'You have to fight like a rat in a corner' - Keith Earls heeds advice of Felix Jones
"You've all the time in the world, kid!"
We thought of Anthony Foley's words in those breathless moments on Saturday. Perhaps Keith Earls caught their echoes too amidst the tumbling raindrops.
There was a time in his life when he wouldn't have been the one to put his hand up and take the responsibility for maintaining Ireland's frenetic clamber for the winning post.
There were two scripts being written on Saturday. And two roles to play. The losers and the winners. He knew what one he wanted to play.
With four minutes left, and his side trailing by one, Earls tried to catch a ball and failed. He didn't think he knocked on but the officials did.
France scrum. After a Feydeau farce involving the HIA, Ireland's eight collapsed into the Parisian muck. A younger Earls might have wanted to join them there. Now, he knew there was only one thing on his mind.
He had to put up his hand. If not now, when? If not him, who else?
And so he soared beyond his opposite number to gather Johnny Sexton's cross-field kick and make the run without which there would have been no territory to claim that fateful dropped-goal.
Sexton gambled on Earls but the biggest gamble was that of Earls on himself.
"I suppose some players probably could have gone into their shells after that. I was just happy myself that in a pressure environment, Johnny had the balls to kick it over to me.
"Obviously, the cross-field was on for a while and I had my hand out for a while. In fairness to the forwards, they were running into brick walls, they were getting advantage line and coming back.
"It's hard enough to communicate because if you're roaring and shouting then their winger looks up and sees you and they start fanning out.
"So I suppose it's a telepathic thing with all 10s - you hold your width and if they see a hand out, it's on. Sometimes there mightn't be a hand out, I might just have to go off his body language if he sees the space.
"It was the only play that I could see that was on and it could have easily not taken the pressure, I could have kept my hand down and not called for it. In fairness to Johnny . . . "
Instinct kidnapped him; his only thought, "To catch it at all costs! It was a nice piece of play out of him, it was actually a perfect kick because it made me come in off the touchline.
"If it was any closer to the touchline, it probably could have been easier to knock me into touch. It wasn't over my head, I was able to come at it at an angle."
But the job was only half-done.
Isolated, the key now was to step inside, not out, and make some ground, otherwise his isolation would be manna for the defending French ground forces. Another man's words came into his mind.
"Felix Jones has a good saying in Munster for the lads out wide. 'If you're stuck out wide on your own, you have to fight like a rat in a corner.'
"That stuck out in my head as I was waiting for support to come. Then I suppose it all depends on the space."
The rest, as they say . . . But his own history informed his present, enabling him to seize the future with both hands.
"That game was definitely my proudest moment in Irish rugby for me in my playing career because I haven't won a Championship or anything like that.
"That was my first win in Paris and I suppose the way the game went, the last kick of the game, it was definitely my proudest moment, my biggest moment."
Those Foley words we remembered came after another dropped goal, from Ian Keatley in Sale. That Foley had his time snatched so cruelly has forced Earls to reassess how he spends his allotted currency.
He's more relaxed now than ever, much more able to chart the narrow gap between success and failure.

--

* WHAT TO WORK ON
- A) Using the Keith Earls article, answer each of these:
(i) Whose cross-field kick did Earls gather?
(ii) In Felix Jones's saying, what must a player stuck out wide on his own fight like?
(iii) Which player's dropped goal in Sale came before Anthony Foley's remembered words?
- B) Print the part of the Keith Earls article that opens with the words containing "We thought of" and closes with "on his mind.".
Work only from the Keith Earls article above.

* DATA LISTING
--

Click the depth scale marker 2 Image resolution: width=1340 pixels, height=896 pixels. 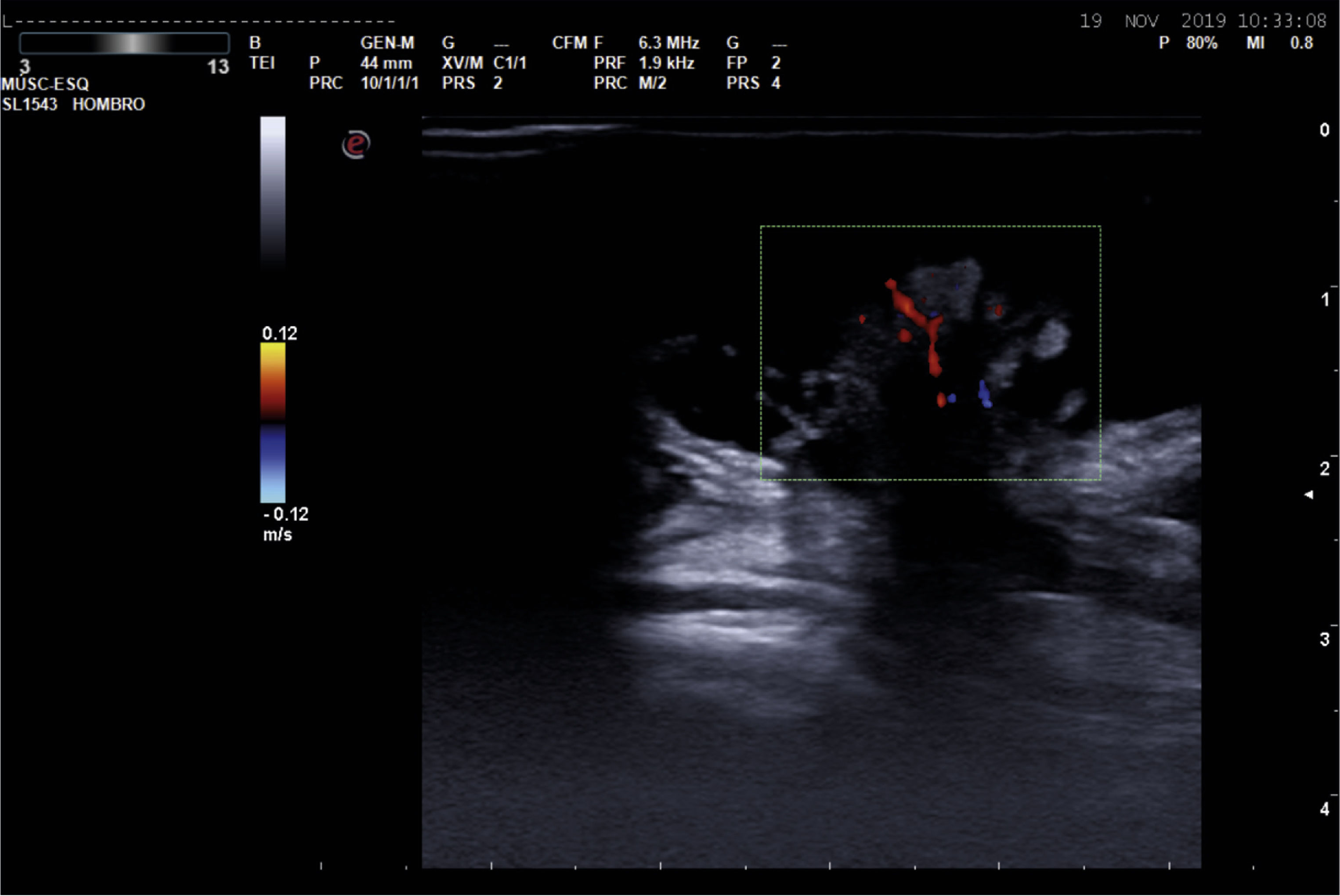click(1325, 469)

--

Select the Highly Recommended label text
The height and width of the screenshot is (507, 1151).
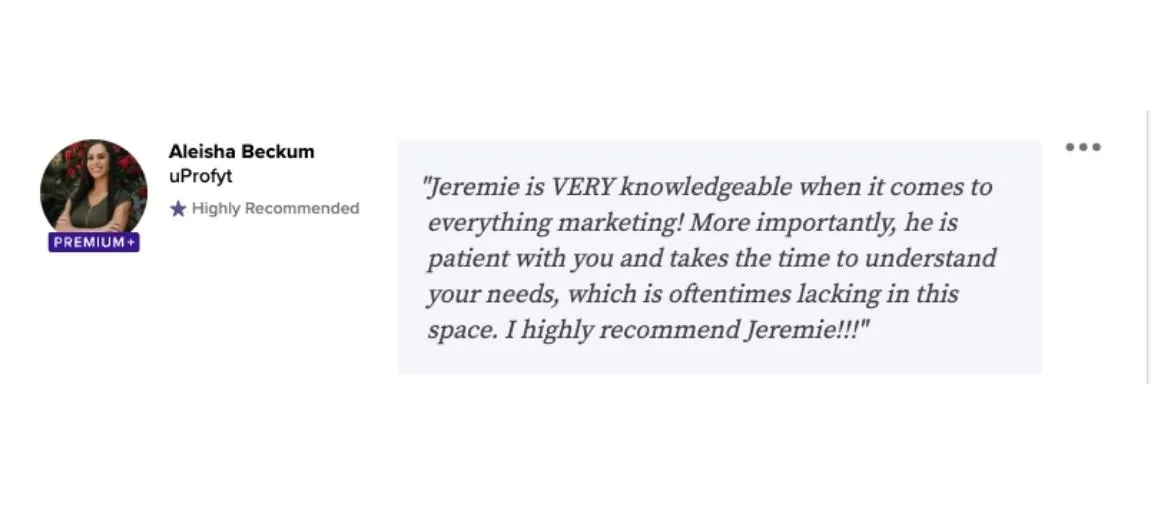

--

* EXERCISE SOLUTIONS
- A)
(i) Johnny Sexton's
(ii) A rat in a corner
(iii) Ian Keatley's

- B)
We thought of Anthony Foley's words in those breathless moments on Saturday. Perhaps Keith Earls caught their echoes too amidst the tumbling raindrops.
There was a time in his life when he wouldn't have been the one to put his hand up and take the responsibility for maintaining Ireland's frenetic clamber for the winning post.
There were two scripts being written on Saturday. And two roles to play. The losers and the winners. He knew what one he wanted to play.
With four minutes left, and his side trailing by one, Earls tried to catch a ball and failed. He didn't think he knocked on but the officials did.
France scrum. After a Feydeau farce involving the HIA, Ireland's eight collapsed into the Parisian muck. A younger Earls might have wanted to join them there. Now, he knew there was only one thing on his mind.